Set problem -
Write out each of the items below word for word, without altering any line.

Record set -
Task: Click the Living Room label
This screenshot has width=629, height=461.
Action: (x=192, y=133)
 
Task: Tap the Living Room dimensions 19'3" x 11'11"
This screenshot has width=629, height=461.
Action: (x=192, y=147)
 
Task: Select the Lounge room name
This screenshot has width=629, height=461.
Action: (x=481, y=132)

Task answer -
Task: Click the Living Room label
This screenshot has width=629, height=461.
Action: (x=192, y=133)
 
Task: Tap the Living Room dimensions 19'3" x 11'11"
This screenshot has width=629, height=461.
Action: (x=192, y=147)
 
Task: Select the Lounge room name
This screenshot has width=629, height=461.
Action: (x=481, y=132)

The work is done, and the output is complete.